The red of the campfires signifies the eyes of the dragons. The monstrous dragons that Crane is referring to are the apposing army. Any form of connection with the enemy is red in Henry’s mind. Especially when analyzing his attitude towards the war. “…war, the red animal – war, the blood-swollen god” (Crane 378).
This “animal” of war that Henry is referring to rules over and feasts on battles. Henry characterizes the battles as an evil “crimson roar”. Even the screams and the gunfire due to the war are red to him. The red world of war is comparative to the red world of Hell. Nothing is far and nothing good can come from either of the two.
Anger is also shown through the symbolic color red. Earlier in the novel Henry is in what Crane describes as a “red rage” (Crane 382).
This demonstrates the violent passion of this soldier’s desire to fight. After coming to a conclusion that he was extremely foolish, Henry feels hatred towards himself and lets out “an outburst of crimson oaths” (Crane 423).
These oaths could be promises regarding his courage in battle or they could be words spoken in fury. By the end of the book, Henry had “rid himself of the red sickness of battle” (Crane 423).
Red here represents not anger, but fear. Henry finds his courage not through a wound but by overcoming his fear of “the red animal, war” and being able to face death. It was the red sickness that previously kept him from his red badge of courage. Though Henry craved “a wound, a red badge of courage” (Crane 390), he realize that the actual wound isn’t what is most important, it is the lesson which is most valuable.

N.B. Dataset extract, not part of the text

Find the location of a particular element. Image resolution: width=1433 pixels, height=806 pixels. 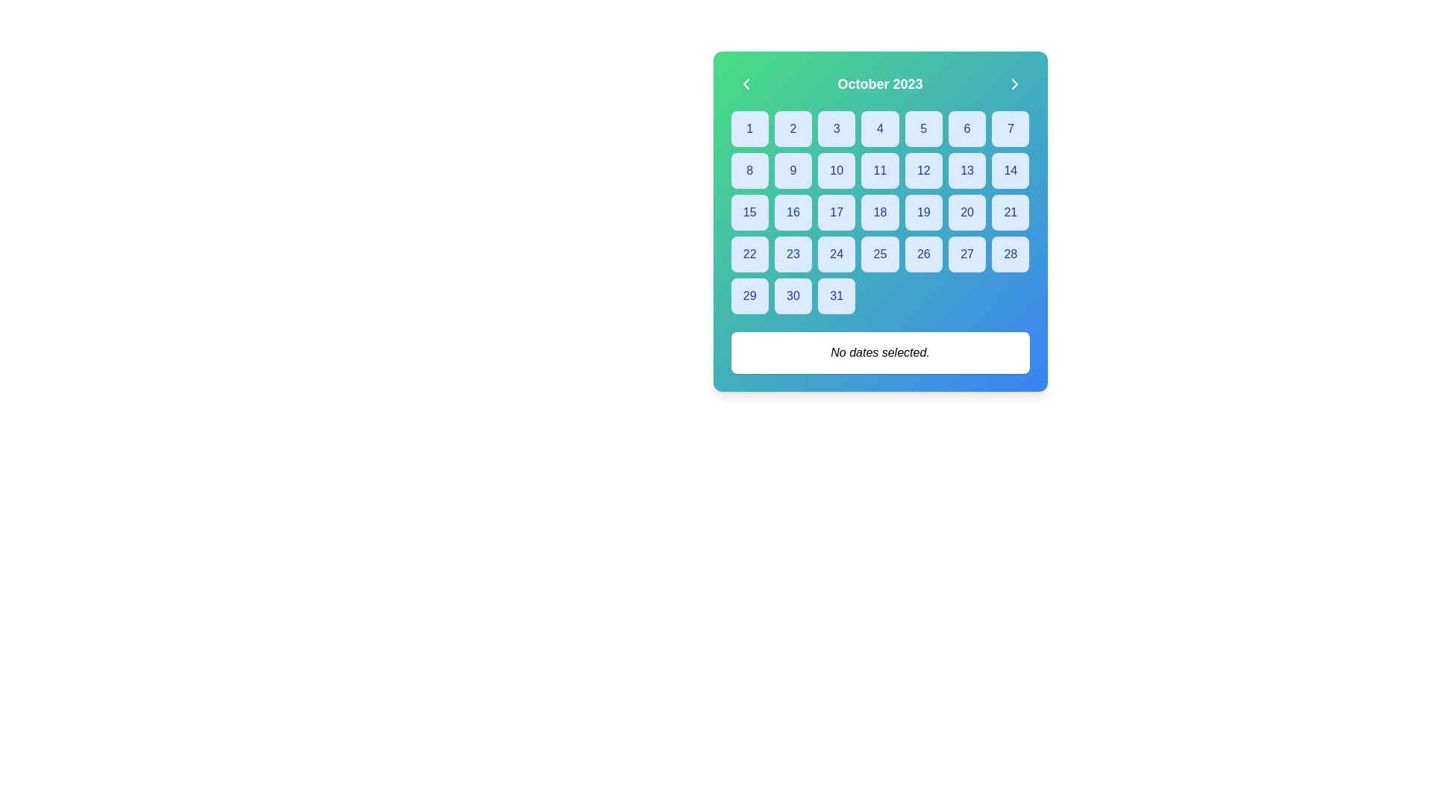

the rightmost button in the calendar header is located at coordinates (1014, 84).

The text acknowledges that death is in no way courageous. While the blood of injury and battle are red, all imagery of death is a lifeless gray. Crane is as thorough in his connection between death and gray as he was with the red connection. Gray is not only the uniform color of the opposition, but also the color of many omens of death and of each dead or deathly person Fleming encounters. “[Henry] perceived with dim amazement that their uniforms were rather gay in effect, being a light gray” (Crane 414).
Gray quickly loses its gaiety, possibly reflecting Henry’s lack of fear of death. Crane also writes of the “long, gray walls of vapor where lay the battle lines” (Crane 414).
These are the battle lines that will end up killing Jim Conklin, the tall soldier.
Deaths are foreshadowed by a “gray dawn” (Crane 376) and by the “gray mists [that] were slowly shifting before the first efforts of the sun rays…it dressed the skin of the men in corpselike hues and made the tangled limbs appear pulse less and dead” (Crane 402).
Gray is obviously a sign of death, and Crane goes more deeply into it in the description of Jim when the sincerity of his injury starts to show. “[Jim’s] face turned to a semblance of gray paste” (Crane 391).
Crane even puts plainly into the text that the color gray and death are related when he writes “another had the gray seal of death already upon his face”(Crane 389).
Crane emphasizes gray so that it signifies death and even comes to represent death within the text.
Crane’s deliberate use of color symbols and color imagery allow the reader to better interpret the way Henry, as well as the author, feels and thinks. Because Crane uses color deliberately and carefully, each takes on a meaning of its own. Not only do they represent youth, battle, death, and defeat, but they also embody an author’s ability to be creative. This allows the reader to examine meaningful and significant signs and emblems within literature. The authors knowledgeable use of similes and descriptions make the novel that much more interesting to read.